Joshua Tree National Park is well-loved by people in Southern California and it’s famous for its stars. Mr. Misadventures and I spent a long weekend in Palm Springs in 2011 and visited the park but didn’t spend a ton of time checking out every nook and cranny.
Joshua Tree had seemed to elude my hubby, we had thought to visit when we were staying at Borrego Springs but it was just too far a drive. We were glad when we were planning our return trip West and North to get to Portland that we could schedule two weeks in the park.
We captured sunrises, sunsets and one evening of star photography. The weather wasn’t exactly cooperative during our time at Joshua Tree, but we made the best of it. There was also a ton of people there over the holiday but we were alone for sunrises, just the way we like it!
We did two of those sunrises at Barker Dam. It’s a hiking trail, and as you can probably guess by the name, it leads to a man-made dam built by a rancher named Barker. In the winter water collects and the reflection of the rocks in the water is pretty.
The first sunrise we did it was windy and stormy so the hubby didn’t like his photos. But when we finished the hike I loved the drama the weather provided as a backdrop to the Joshua trees.
We returned a few days later and were rewarded with this.
A few nights later we did sunset again. A seven-minute sunset(!) in the Jumbo Rocks campground to get this guy. A bowling ball nuzzled into other rocks which we took from the amphitheater.
The previous afternoon we’d come to photograph a juniper/rock combo that Mr. Misadventures had spotted in another photographer’s blog post. He was enamored and would not rest until he found this tree! We went searching for it in the pouring rain but could not find it. Turns out the GPS coordinates were incorrect.

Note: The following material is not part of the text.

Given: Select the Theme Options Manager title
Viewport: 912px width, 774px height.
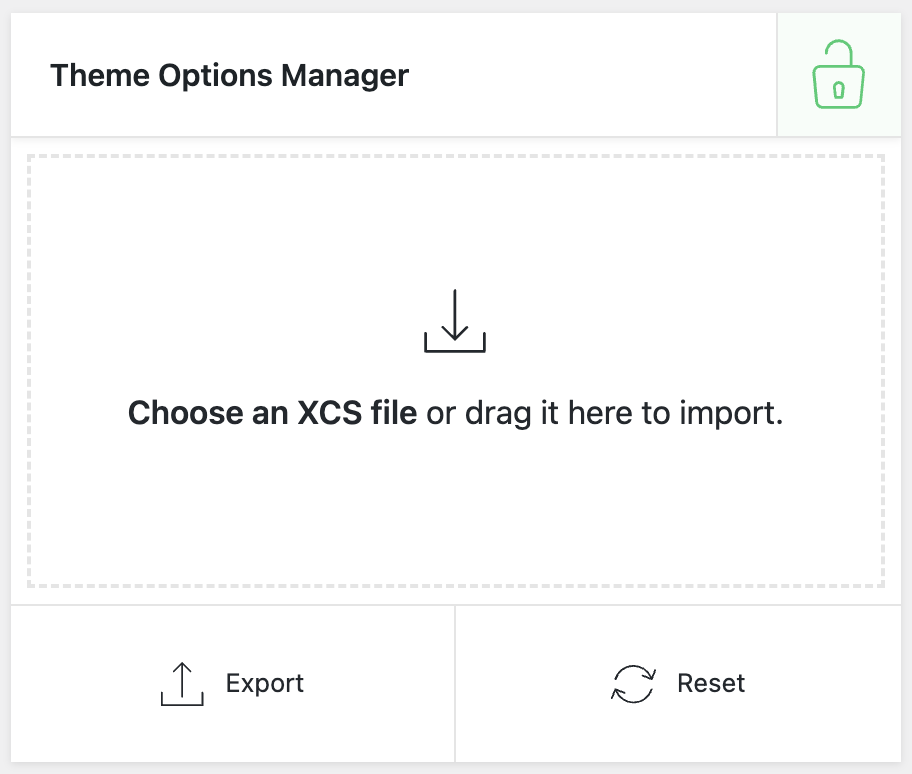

After more research, he got new coordinates and off we went. There is no cell service in the park so we used offline maps and a GPS app to locate it. Once you know where it is, it’s super easy, but finding it without help sucks!
So if you ever want to take a similar photo, go to the Jumbo Rocks Campgrounds and find sites 19 and 20. When you get there, look up and there you are! Duh!
Finding the arch nature trail at the back of White Tank Campgrounds, however, is easy. We visited a couple of days and walked the short trail. We also wandered off-trail into the canyons and had fun climbing around the canyons and rocks. When we finally circled back round to the arch trail the only way to access it was getting through this crack. It was tight but we made it!
Our last morning we headed further south into the park to do sunrise at the Cholla Cactus Garden. If you enter the Cottonwood Springs park entrance from the I-10 freeway it’s the first “main attraction” you’ll see, but there isn’t much else except the entrances to off-road 4×4 trails. However, the gardens are worth the trip out there. If you are a photographer or have a photographer in your life just be very careful as everywhere you step or turn there is a cactus to run into or step on!
We returned to the arch for our last night in the park to do star photography. It was pretty fun to climb onto the shelf across from the arch and make camp. I had my handy-dandy REI chair, hot miso and the stars to entertain me while the hubby clicked away.
There are plenty of trails and climbs, campgrounds and picnic areas to keep you well entertained for any length of stay. And with its close proximity to San Diego, Los Angeles, and Palm Springs, I’m not surprised that Joshua Tree National Park is so popular. I feel blessed to have been able to explore so much.
How about you? Have you visited Joshua Tree National Park? What was your favorite part? If not, have I inspired you to think about it?